Rede de influências no Palácio Iracema
Uma intrincada teia de influências formou-se em torno do governo estadual, resultando na possível percepção indevida de vantagens por alguns parlamentares e empresários. O exemplo mais claro disso é a recente denúncia envolvendo a empresa Chegue & Pague, que tem como acionistas o deputado federal Léo Alcântara (PSDB/CE), filho do governador Lúcio Alcântara, e Ricardo Martins Mendes, filho do secretário estadual da Fazenda.
A Chegue & Pague é acusada pelo Banco do Brasil (BB) de desviar R$ 7,7 milhões. A instituição financeira move processo contra a empresa na 2ª Vara Cívil do Tribunal de Justiça do Ceará. A empresa possuía contrato de correspondente bancário no Estado, para recebimento de contas de água, luz, telefone, dentre outras. A Chegue & Pague, porém, não repassava integralmente ao BB os pagamentos que recebia. Após perceber a fraude, o banco suspendeu o contrato. Além disso, uma outra empresa de Ricardo Martins Mendes, a Rent a Car, possui contrato para locação de veículos com a Cagece.

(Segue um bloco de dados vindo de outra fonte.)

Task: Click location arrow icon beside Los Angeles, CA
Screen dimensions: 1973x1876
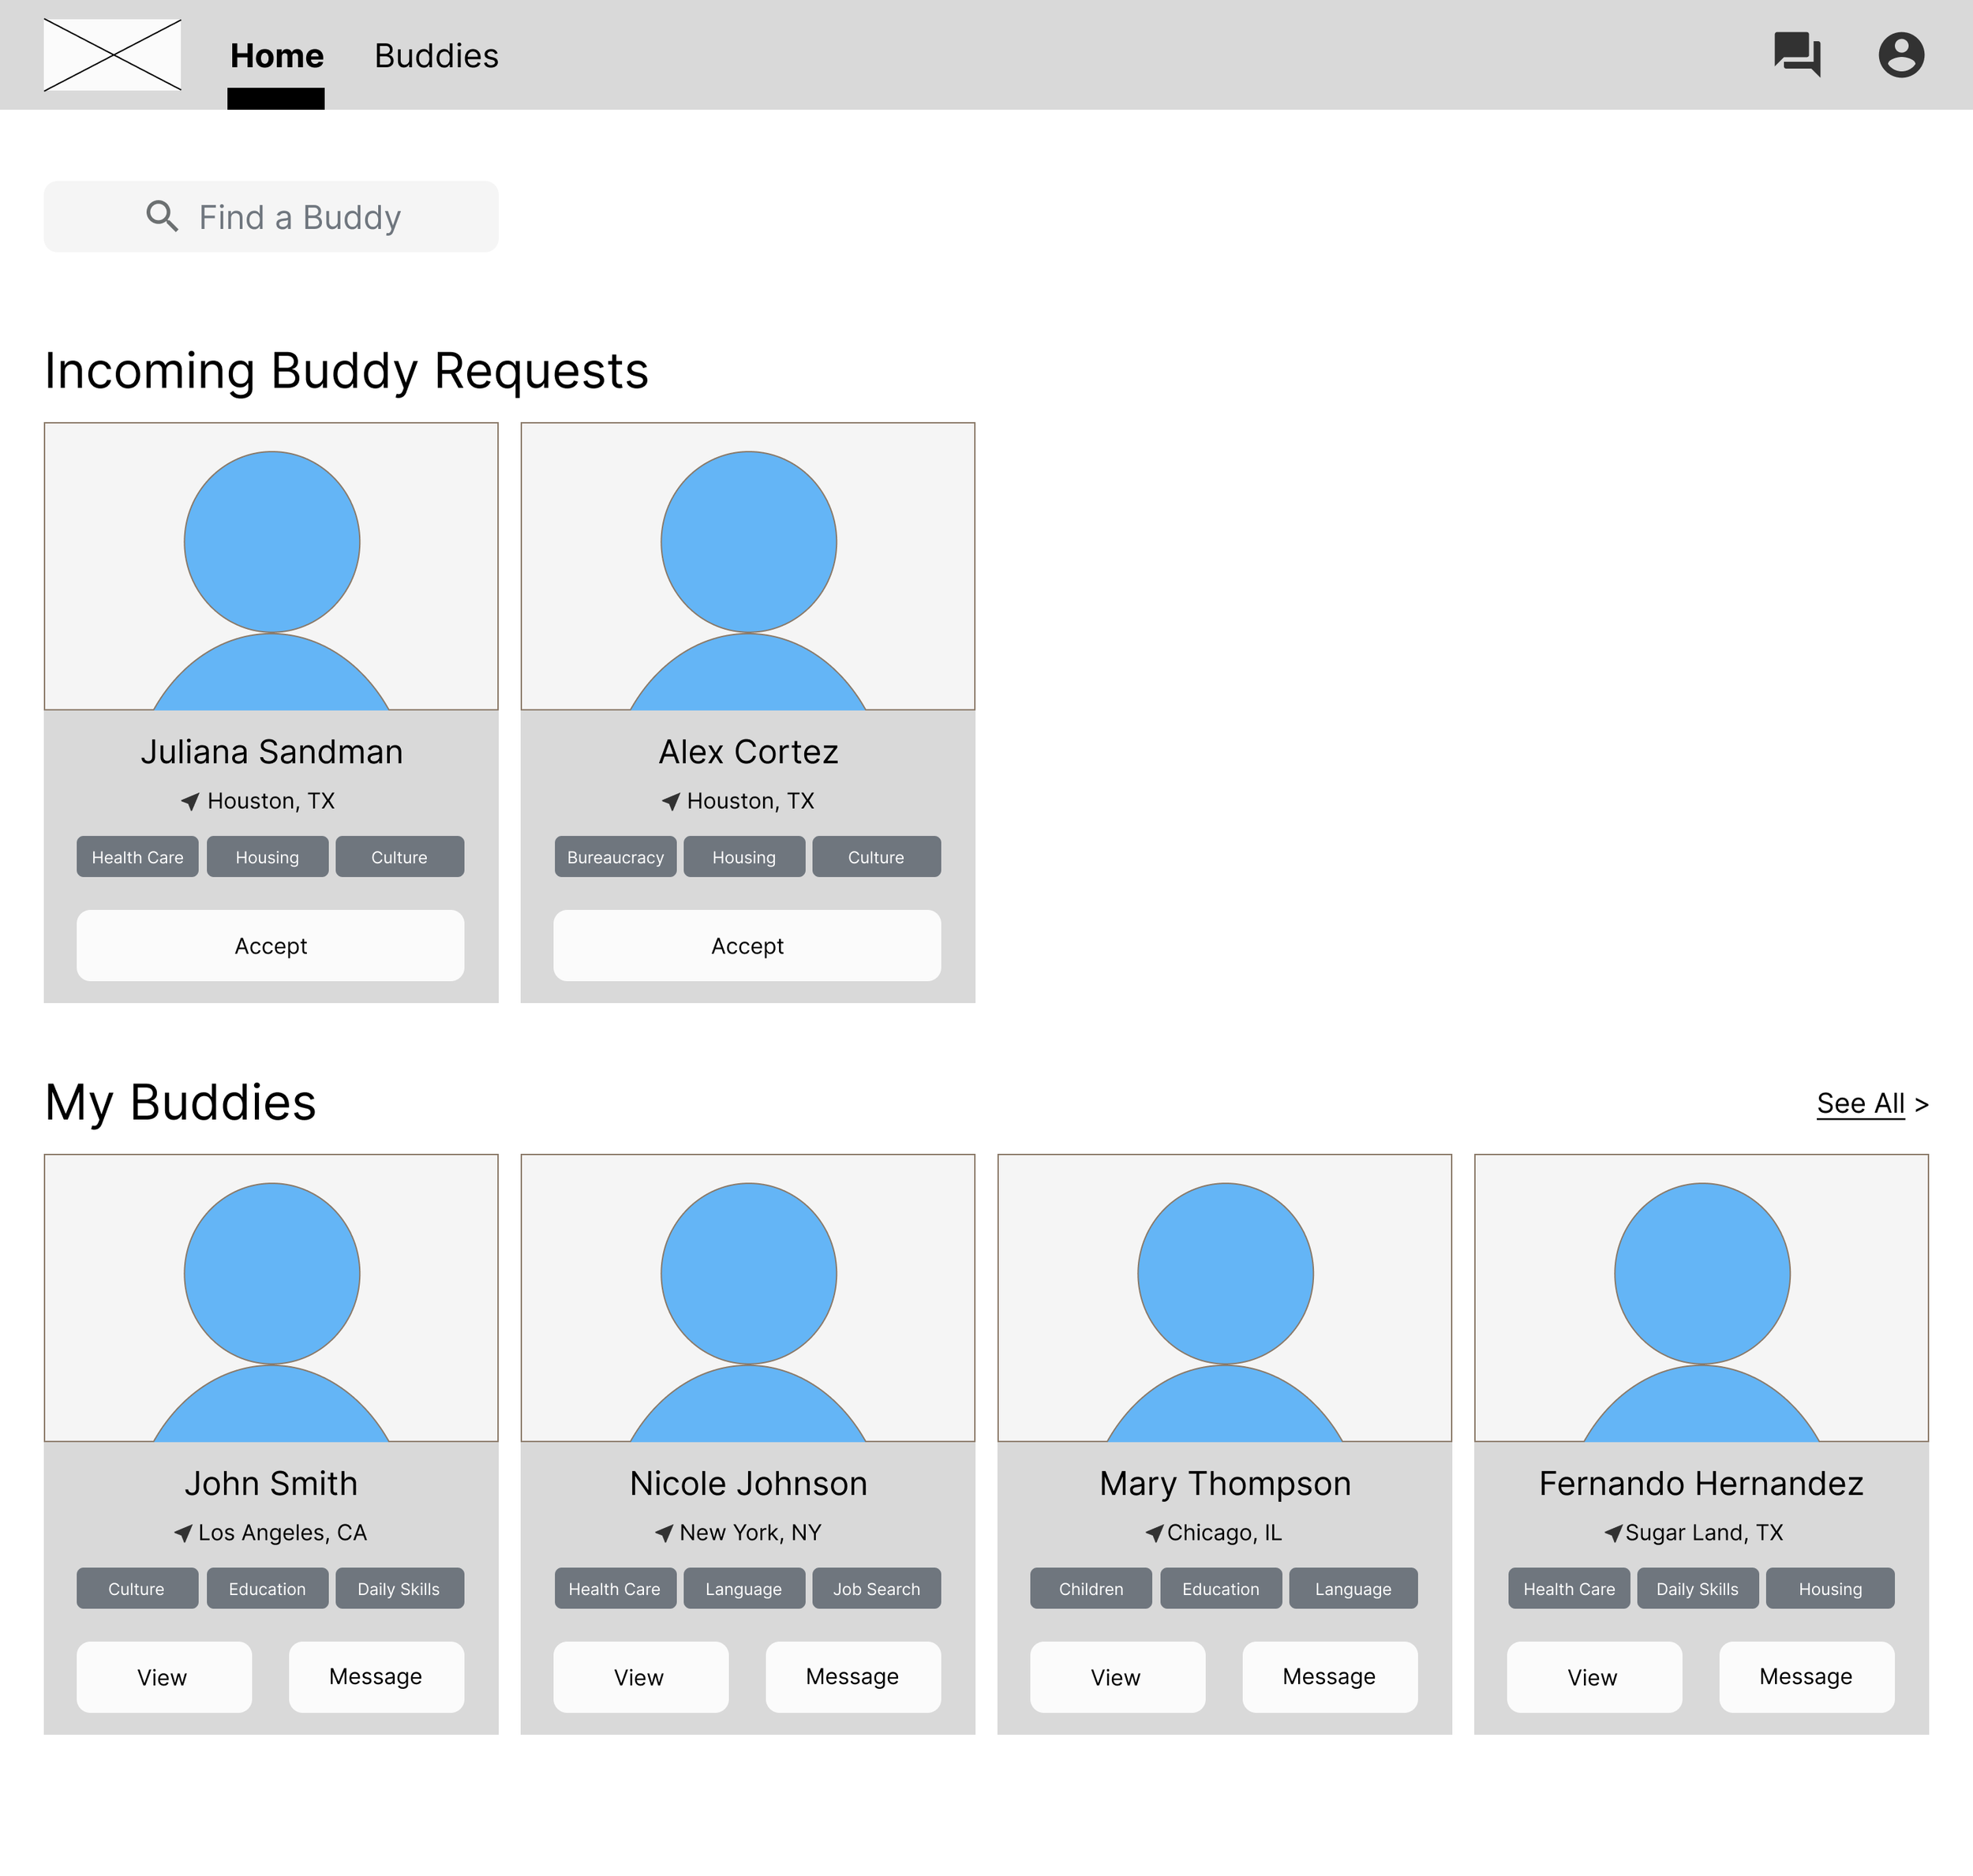Action: (x=183, y=1533)
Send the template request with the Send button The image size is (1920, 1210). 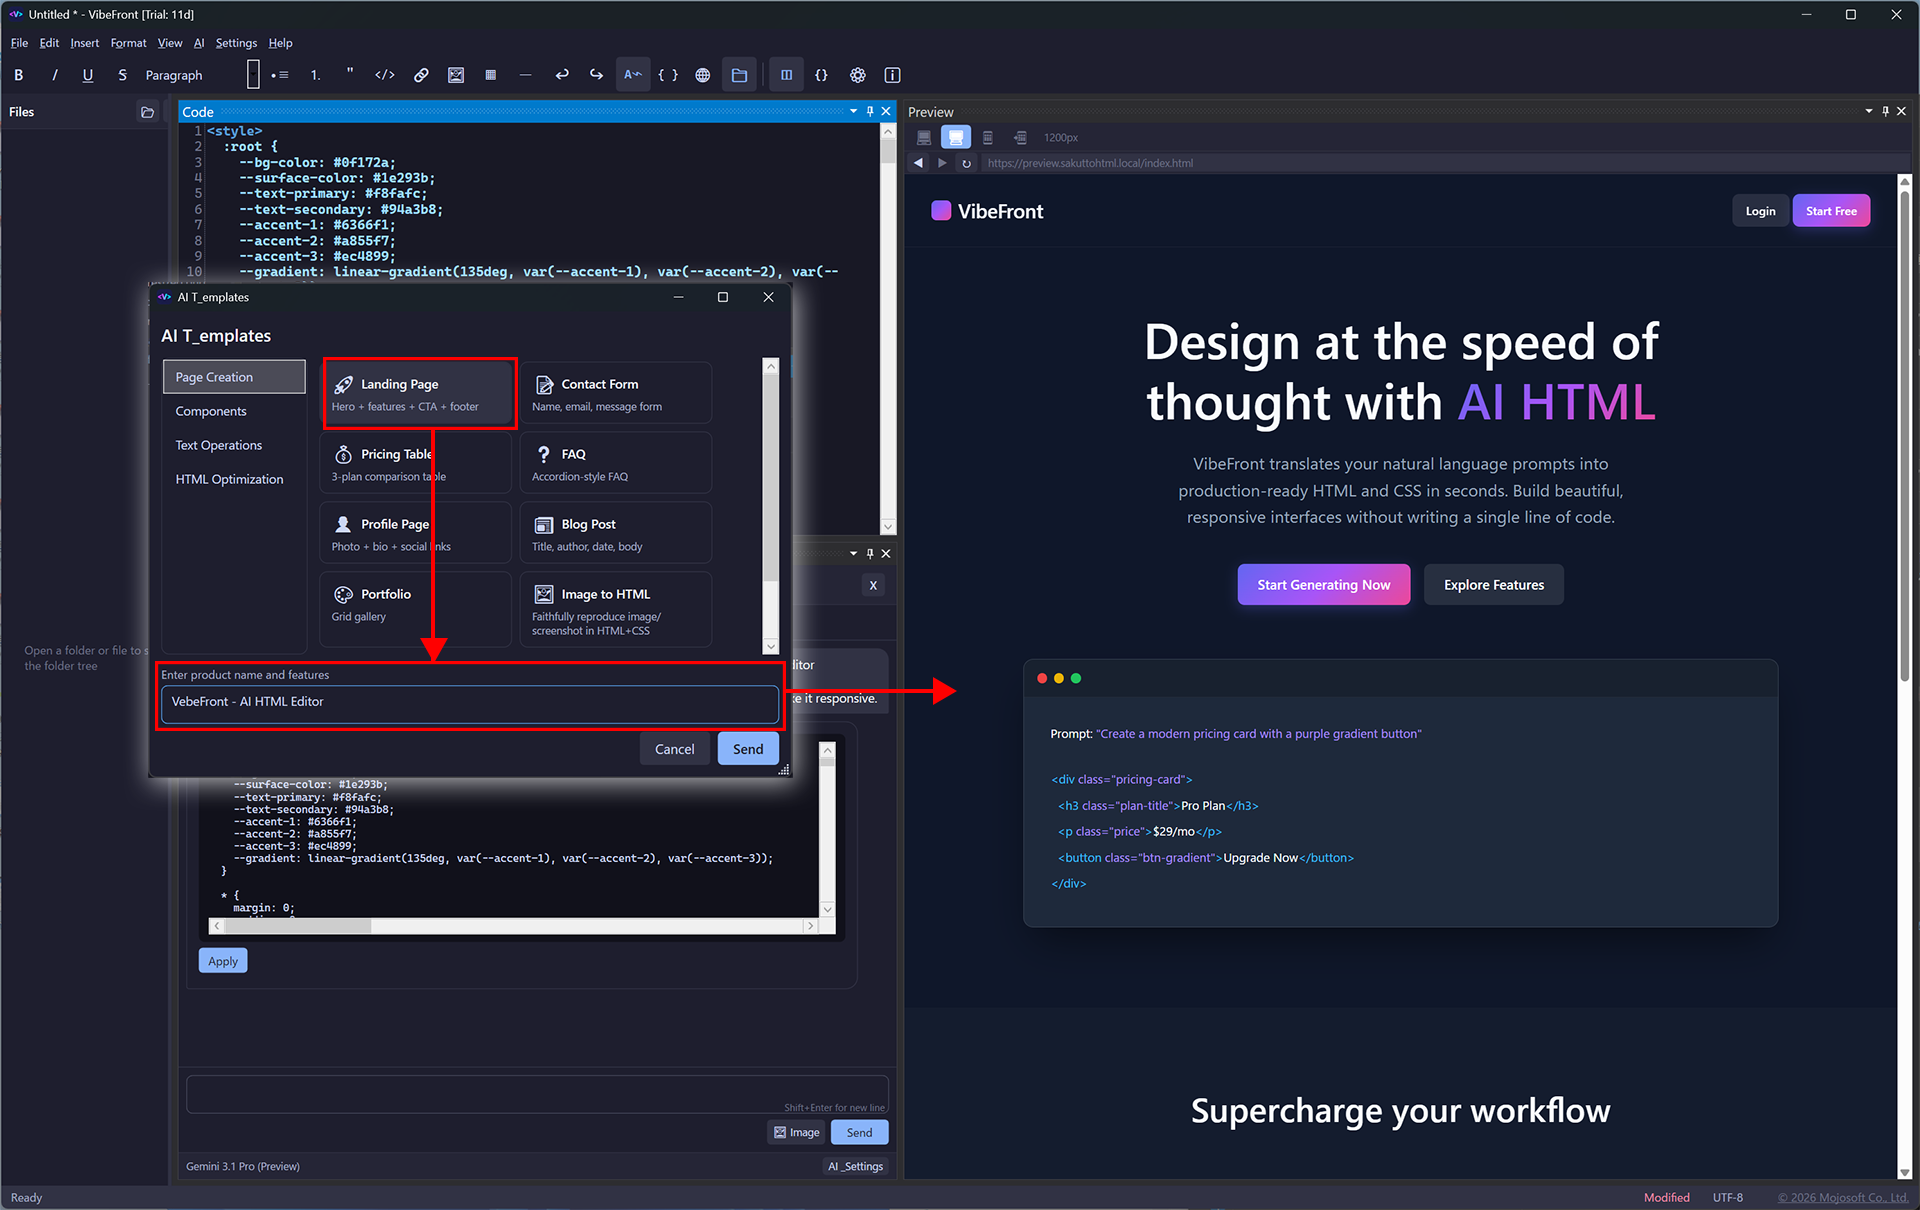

O próprio senador Tasso Jereissati admitiu, em reunião com correligionários, “a interferência de pessoas e corpos estranhos à política do partido (PSDB)”. “Alertei (ao governador) que isso não fazia bem. Que essas interferências ora políticas, ora administrativas, não eram saudáveis ao nosso projeto, ao partido e ao Estado”.
Diante das denúncias envolvendo a Chegue & Pague, enviei requerimento à Controladoria Geral da União (CGU) e ao líder da bancada do PT na Câmara dos Deputados, Henrique Fontana, pedindo a apuração dos fatos e a possível quebra de decoro parlamentar por parte de Léo Alcântara.
O caro leitor deve ficar de olho nessa história, afinal o dinheiro desviado é o mesmo que você pagava suas contas de água, luz e telefone. A Chegue & Pague não causou prejuízos somente ao Banco do Brasil, mas a todos nós, cidadãos.